Audio Input → VAD Segmentation → ASR Model → Speaker ID → Events
     ↓              ↓                ↓           ↓          ↓
  16kHz PCM    Speech/Silence   Tokens→Text  Embeddings  Listeners

Stage 1: Audio Preprocessing

Input Format

The transcriber accepts audio in any format through add_audio():
transcriber.add_audio(
    audio_data,    # List[float] or array of PCM samples
    sample_rate    # int, e.g., 44100, 16000, 48000
)
Internal conversion:
  • Sample rate → Resampled to 16kHz
  • Channels → Converted to mono
  • Format → Normalized to float32 range [-1.0, 1.0]
The library uses 16kHz internally. To avoid resampling overhead, capture audio at 16kHz when possible.

Buffering Strategy

From python/src/moonshine_voice/transcriber.py:359-374:
def add_audio(self, audio_data: List[float], sample_rate: int = 16000):
    """Add audio data to the stream."""
    audio_array = (ctypes.c_float * len(audio_data))(*audio_data)
    error = self._lib.moonshine_transcribe_add_audio_to_stream(
        self._transcriber._handle,
        self._handle,
        audio_array,
        len(audio_data),
        sample_rate,
        0,
    )
    check_error(error)
    self._stream_time += len(audio_data) / sample_rate
    if self._stream_time - self._last_update_time >= self._update_interval:
        self.update_transcription(0)
        self._last_update_time = self._stream_time
Audio is buffered internally and automatically triggers transcription updates at the update_interval (default 0.5 seconds).
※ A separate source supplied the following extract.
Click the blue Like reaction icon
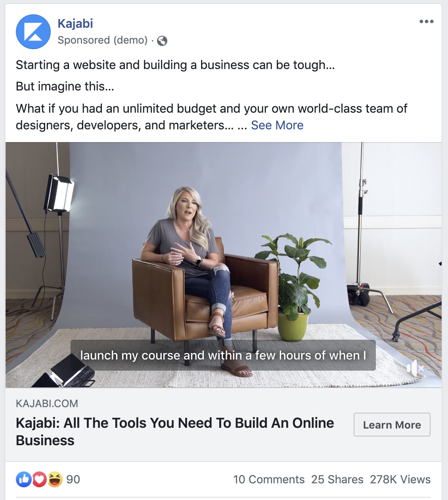This screenshot has height=500, width=448. (24, 479)
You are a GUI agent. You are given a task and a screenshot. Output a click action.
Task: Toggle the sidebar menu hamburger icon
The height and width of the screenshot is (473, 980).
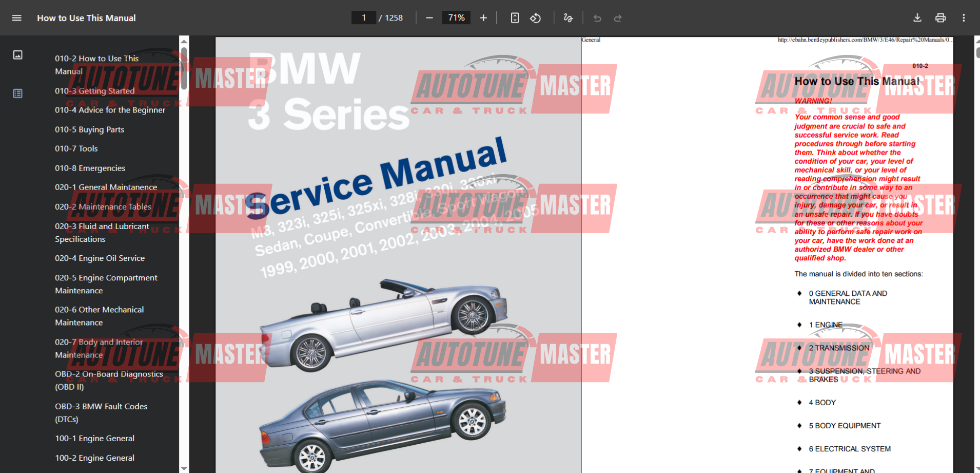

Stage 2: Voice Activity Detection

The Silero VAD model detects speech and segments audio into phrases.

VAD Configuration

From README.md lines 669-676, these options control VAD behavior:
transcriber = Transcriber(
    model_path=model_path,
    model_arch=ModelArch.BASE,
    options={
        "vad_threshold": "0.5",          # Sensitivity (0.0-1.0)
        "vad_window_duration": "0.5",    # Averaging window in seconds
        "vad_look_behind_sample_count": "8192",  # Samples to prepend
        "vad_max_segment_duration": "15.0",     # Max line length
    }
)

How VAD Works

From core/silero-vad.h:22-89:
  1. Frame Processing: VAD runs on 32ms frames (512 samples at 16kHz)
  2. Context Addition: 64 samples of context from previous chunk for continuity
  3. Probability Output: Returns probability [0.0-1.0] that frame contains speech
  4. Averaging: Results averaged over vad_window_duration for stability
  5. Thresholding: When average exceeds vad_threshold, speech detected
Lower vad_threshold (e.g., 0.3) creates longer segments with more background noise. Higher values (e.g., 0.7) break speech into smaller chunks but risk clipping words.

Speech Padding

To avoid cutting off speech starts/ends:
  • Look-behind: 8192 samples (512ms) prepended when speech detected
  • Speech pad: 30ms padding added around detected speech
  • Min silence: 100ms silence required to end segment
  • Min speech: 250ms minimum segment duration

Segment Duration Management

From README.md:675:
vad_max_segment_duration: Sets the longest duration a line can be before it’s marked as complete. Default is 15 seconds. The vad_threshold is linearly decreased from 2/3 of max duration to force finding a break.

Stage 3: Speech-to-Text Model

Moonshine ASR models convert audio segments to text.

Model Architecture Types

From core/moonshine-c-api.h:97-103:
#define MOONSHINE_MODEL_ARCH_TINY (0)
#define MOONSHINE_MODEL_ARCH_BASE (1)
#define MOONSHINE_MODEL_ARCH_TINY_STREAMING (2)
#define MOONSHINE_MODEL_ARCH_BASE_STREAMING (3)
#define MOONSHINE_MODEL_ARCH_SMALL_STREAMING (4)
#define MOONSHINE_MODEL_ARCH_MEDIUM_STREAMING (5)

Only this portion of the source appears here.